A curving limestone palisade hugs a busy intersection, shining white and stately in the morning light. Cars whiz by in the sunshine, dappled by the shade of a row of stately palm trees, windows open to catch the early spring breeze that ruffles the luscious green fronds.
If you were to think that this row of palm trees runs along a seaside highway in a sun drenched South American capital, you would be mistaken. This is a border. A municipal scar on the national psyche. A tense demarcation line between two groups of people rebelling against their suffocating, inescapable closeness. It is, in fact, the precursor and ideological parent of a much more sinister barrier: a hulking concrete wall built to pen two peoples into miserable ghettos of their own political making.
Anyone who is intimately familiar with the topography of Jerusalem (and not entirely deluded by their own political prejudices) understands that the city can never be effectively partitioned between the Israelis and Palestinians. A patchwork of chaotic, unplanned Arab neighbourhoods and villages bleeding woozily into each other due to severe overcrowding underlies, overlays and hems in the Jewish street plan, most of which was laid down defensively: either at a time when the city was still torn by a barbed wire fence manned by Jordanian snipers, or in the immediate and bombastically imperialist aftermath of the Six Day War.
None of it was ever made to fit together; but the cruel – or fortuitous – irony of generations of city planners burying their heads in the sand is that it all grew so enmeshed in each other as to leave no clear demarcation line between Eastern and Western Jerusalem. There are many points of contact between these hostile and distant worlds, none as threatening or endearing as the outskirts of the neighbourhood in which I grew up, where regimented apartment blocks slide down the hills to wash their feet in the soft waters of the randomly expanding Arab village that, after the war, was left stranded on the interior of the city.
This is why those palm trees were planted. The road they border skirts the walls of the Old City on the way to the otherwise isolated northern neighbourhoods. They were the decorative opening salvo in a struggle for separation in the city. The palisade was put there to prevent people easily walking along – or across – a porous busy street on which the stoners of the West met the all night pitta bakeries of the East. They are infuriating, draconian, misguided… And unnecessary.

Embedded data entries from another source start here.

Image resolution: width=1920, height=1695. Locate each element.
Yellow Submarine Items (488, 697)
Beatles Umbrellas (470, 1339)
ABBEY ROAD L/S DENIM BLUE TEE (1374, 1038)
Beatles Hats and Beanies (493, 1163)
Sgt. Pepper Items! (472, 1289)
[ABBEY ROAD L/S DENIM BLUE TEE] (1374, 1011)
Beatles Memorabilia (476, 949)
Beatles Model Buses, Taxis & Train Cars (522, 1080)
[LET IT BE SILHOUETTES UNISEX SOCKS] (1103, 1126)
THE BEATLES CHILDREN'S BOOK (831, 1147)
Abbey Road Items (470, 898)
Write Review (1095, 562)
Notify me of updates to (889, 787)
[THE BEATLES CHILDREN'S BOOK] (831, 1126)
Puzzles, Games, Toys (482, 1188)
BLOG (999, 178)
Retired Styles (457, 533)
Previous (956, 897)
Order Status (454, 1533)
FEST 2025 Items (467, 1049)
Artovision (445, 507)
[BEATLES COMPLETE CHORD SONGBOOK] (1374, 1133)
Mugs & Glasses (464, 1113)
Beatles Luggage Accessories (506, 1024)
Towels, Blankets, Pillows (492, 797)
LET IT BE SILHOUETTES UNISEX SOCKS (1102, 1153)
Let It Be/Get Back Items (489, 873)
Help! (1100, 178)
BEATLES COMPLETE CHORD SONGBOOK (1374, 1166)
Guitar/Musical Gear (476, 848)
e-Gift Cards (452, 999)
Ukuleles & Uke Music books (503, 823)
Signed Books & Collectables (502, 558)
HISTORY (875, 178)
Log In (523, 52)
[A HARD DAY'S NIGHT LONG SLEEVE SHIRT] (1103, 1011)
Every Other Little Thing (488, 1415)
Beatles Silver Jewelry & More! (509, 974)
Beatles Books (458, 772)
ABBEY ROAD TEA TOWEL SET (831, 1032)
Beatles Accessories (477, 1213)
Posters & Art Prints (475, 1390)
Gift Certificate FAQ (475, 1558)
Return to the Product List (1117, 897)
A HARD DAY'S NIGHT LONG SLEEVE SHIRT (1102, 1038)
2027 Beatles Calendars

Even as a teenager I refused to stay on my side of the twisting, winding, invisible line that somehow manages to run across the undulating hills. I have my stories of being stranded on the dangerous side of it in the middle of the night, praying my good English will save me from being discovered as a soldier in the IDF. I’ve been on tense dates with boys from the wrong side of the valley, stupidly hoping that they liked me for my politics and not my loose un-Muslim morals. I learnt how to haggle from the shop owners in the Christian Quarter who took me for a dumb tourist, to tell Arab from Turkish coffee with my eyes closed. I always go back, at least once each time I’m back for a visit.
But nobody wants me there. Well, yes, they do in a way – I have money, I consume, I help keep their fragile and stunted economy going. But I’m welcome as a tourist, a pilgrim; not a neighbour. For them, I have no right to think I should be allowed there.
And for most people living on “my” side, the citizens of this other Jerusalem have no right to cross over into our orderly, clean, green city, to bring the menacing shadow of war and our own moral responsibility into the semblance of normality we have managed to create for ourselves. To walk off the disassociated movie screen we like to think they are playing a part on. When I was fifteen, my mother found out that I was going out with a boy from the Old City, and went ballistic – not out of simple racism, but because it meant one of us would be always interloping in the other’s physical space.
The two peoples making up the human landscape of Jerusalem can never be separated by geography or architecture as effectively as they are by their intense desire to not live in the same city. That’s why the trees shouldn’t be there. They are clumsily trying to scratch a line in the sand that is already etched indelibly in the minds of people.